Providers Weigh In: Prompt, Ongoing HIV Care Critical to Preventing New Infections

Monday, November 28, 2016

About 1.2 million people in the United States are living with HIV, and approximately 12% are unaware of their infection. Of those infected, only 40% are engaged in HIV medical care, 37% are prescribed antiretroviral therapy, and 30% have achieved viral suppression, according to the Centers for Disease Control and Prevention. Put another way: Only three in 10 people living with HIV have the virus under control.

Dr. Richard Novak
Dr. Richard Novak
Division of Infectious Diseases

This underscores the importance of continued and intensified efforts to reach more people for testing and to make sure that those who test positive for HIV receive prompt, ongoing care and treatment to help them live longer, healthier lives and prevent the spread of HIV to others.

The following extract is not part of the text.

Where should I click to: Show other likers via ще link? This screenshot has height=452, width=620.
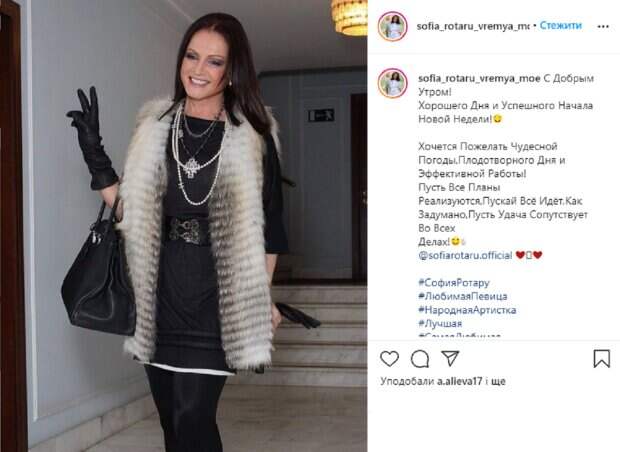[499, 382]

“Recent scientific evidence shows that for an HIV-positive person with suppressed viral load, the risk of transmitting virus to others is reduced by 94% with effective antiretroviral therapy,” says Dr. Richard Novak, chief of the Division of Infectious Diseases at UI Health and director of the UI Health Community Clinic Network (UCCN). “But only 30% of Americans with HIV infection have a suppressed viral load. If we can increase the proportion of individuals who have suppressed the virus, we can prevent the majority of new infections. Once patients are in care and on therapy, we know the medicines work. The challenge is to confront the earlier steps of getting patients from diagnosis and awareness into care and then helping to keep them in care.”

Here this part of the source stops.